- Born: Rio Fredrika Debolla 3 July 1995 (age 31)
- Other name: Rio Debolla
- Years active: 2012–present
- Employers: Capital FM; Capital Dance; The Playlist; MTV UK; Kiss FM;

= Rio Fredrika =

English radio and television presenter (born 1995)

Rio Fredrika Debolla (born 3 July 1995) is an English radio and television presenter, DJ, and former model. She began her career in modeling before going into presenting. She gained prominence through her work with Capital and Capital Dance (2018–2024), and on CBBC's The Playlist (2019–2021). As of 2026, she works for Kiss.

==Early life==
Fredrika is from South East London.

==Career==
Fredrika began her career in modeling and signed with Models 1 in 2012. She modeled for brands such as Adidas, L'Oreal, ASOS, and Boohoo. She appeared in the music videos for Magalie's "First Kiss" (2014) and Fakear's "Skyline" (2015). She had a 2016 Galore feature with Cassyette and Ana Tanaka.

Fredrika began hosting content for Unilad in 2015, interviewing the likes of Jack Whitehall and Idris Elba. Fredrika was subsequently scouted by MTV UK to present for the network, making her debut in summer 2016. In 2017, she appeared in the revival special of MTV's The Grind in Malta with Becca Dudley. She also had her first radio gig Rio's Adventures with Hoxton Radio.
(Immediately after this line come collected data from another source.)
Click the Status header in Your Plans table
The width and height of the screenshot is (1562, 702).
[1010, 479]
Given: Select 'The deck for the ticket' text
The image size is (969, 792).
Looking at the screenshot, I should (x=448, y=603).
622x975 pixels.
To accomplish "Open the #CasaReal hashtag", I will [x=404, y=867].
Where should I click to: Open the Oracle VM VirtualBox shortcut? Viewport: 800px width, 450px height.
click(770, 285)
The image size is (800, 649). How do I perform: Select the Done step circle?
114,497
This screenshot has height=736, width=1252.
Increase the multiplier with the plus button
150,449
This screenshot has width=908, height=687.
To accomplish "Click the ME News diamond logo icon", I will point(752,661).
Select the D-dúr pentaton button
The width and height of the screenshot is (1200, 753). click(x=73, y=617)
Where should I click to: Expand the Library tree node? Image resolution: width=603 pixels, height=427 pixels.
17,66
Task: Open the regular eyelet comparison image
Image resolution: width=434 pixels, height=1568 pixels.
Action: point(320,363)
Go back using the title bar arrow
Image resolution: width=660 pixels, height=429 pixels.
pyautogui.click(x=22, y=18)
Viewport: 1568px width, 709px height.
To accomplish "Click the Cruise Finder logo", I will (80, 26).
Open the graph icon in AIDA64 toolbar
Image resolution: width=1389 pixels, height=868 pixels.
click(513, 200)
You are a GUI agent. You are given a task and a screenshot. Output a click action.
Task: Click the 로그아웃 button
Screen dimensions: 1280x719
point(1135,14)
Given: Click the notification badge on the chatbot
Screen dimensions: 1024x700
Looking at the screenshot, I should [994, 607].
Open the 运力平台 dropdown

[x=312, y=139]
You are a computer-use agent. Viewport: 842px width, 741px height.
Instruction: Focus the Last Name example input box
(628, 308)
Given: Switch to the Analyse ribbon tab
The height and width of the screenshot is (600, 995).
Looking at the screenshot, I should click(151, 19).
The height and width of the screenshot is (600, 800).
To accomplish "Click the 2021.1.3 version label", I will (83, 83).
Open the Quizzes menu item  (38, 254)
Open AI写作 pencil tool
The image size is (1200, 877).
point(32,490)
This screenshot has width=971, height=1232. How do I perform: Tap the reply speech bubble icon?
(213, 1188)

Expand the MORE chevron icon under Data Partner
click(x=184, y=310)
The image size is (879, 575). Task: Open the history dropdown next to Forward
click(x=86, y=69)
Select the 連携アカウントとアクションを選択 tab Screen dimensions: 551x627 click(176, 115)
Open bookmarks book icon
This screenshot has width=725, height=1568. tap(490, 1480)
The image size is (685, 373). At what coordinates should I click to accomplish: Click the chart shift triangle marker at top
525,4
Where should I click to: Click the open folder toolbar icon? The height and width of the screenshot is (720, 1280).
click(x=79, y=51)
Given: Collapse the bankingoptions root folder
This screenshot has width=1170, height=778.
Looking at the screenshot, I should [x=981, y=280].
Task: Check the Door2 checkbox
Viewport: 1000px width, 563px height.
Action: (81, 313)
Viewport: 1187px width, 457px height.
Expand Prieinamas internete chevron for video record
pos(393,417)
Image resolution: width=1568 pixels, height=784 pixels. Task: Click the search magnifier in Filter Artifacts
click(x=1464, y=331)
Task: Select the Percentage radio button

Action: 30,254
In 2018, Fredrika featured on Humza Arshad's 2018 Together TV panel series Wild Wild Web. Fredrika took part in a homelessness awareness campaign A Deed A Day with Lucien Laviscount, Zac Lichman, and Tanaka. For Christmas that year, the group ran a soup kitchen out of Laviscount and Lichman's The Shop NW10.

In December 2018, it was announced Fredrika had joined Capital FM for its 2019 lineup, co-hosting Friday night's The Capital Weekender with Sarah Story and Ministry of Sound from 10pm to 6am. Fredrika and Story had a joint slot at the 2019 South West Four (SW4). From 2019 to 2021, Fredrika was a presenter on CBBC's The Playlist alongside the likes of Vick Hope, Jordan North, Lauren Layfield, Dev Griffin, and Conor Maynard. Guests on The Playlist included Raye, Holly Humberstone, Benny Blanco, Mae Muller, Oti Mabuse, and Dodie.

In October 2020, Fredrika moved to the Monday Drive on the new platform Capital Dance. In December 2020, Fredrika became the new platform's inaugural breakfast host. In addition, she took on Saturday mornings across the Capital network from March 2022.

In October 2022, Fredrika took over Will Manning's mid-morning slot on Capital FM. She kept her Saturday show, while Charlie Powell took over Capital Dance Breakfasts. Also that year, Fredrika began taking on more gigs as a DJ, such as at Chelmsford City Racecourse.

Fredrika had a solo DJ set at the 2022 Jingle Bell Ball and a joint one with MistaJam at the 2023 Summertime Ball. She also broadcast backstage content from the Balls with other Capital presenters, such as Jimmy Hill. She conducted interviews on the Brit Awards red carpet. Fredrika took part in the Play Capital campaign, which starred Ed Sheeran, Dua Lipa, Stormzy, Niall Horan, and more.

In 2023 and 2024, Fredrika had D4 D4nce slot at O Beach Ibiza. She featured at the 2024 Wilderness Festival with Itchy Rich. In August 2024, Fredrika announced her departure from Capital after six years and intention to "take some time out".

On 17 April 2026, she joined the Kiss network, presenting weekends (7–11pm) on Kiss and weekdays (2–7pm) on Kiss Dance.

==Personal life==
Fredrika has spoken about her experiences with eating disorders in her youth and is a mental health advocate.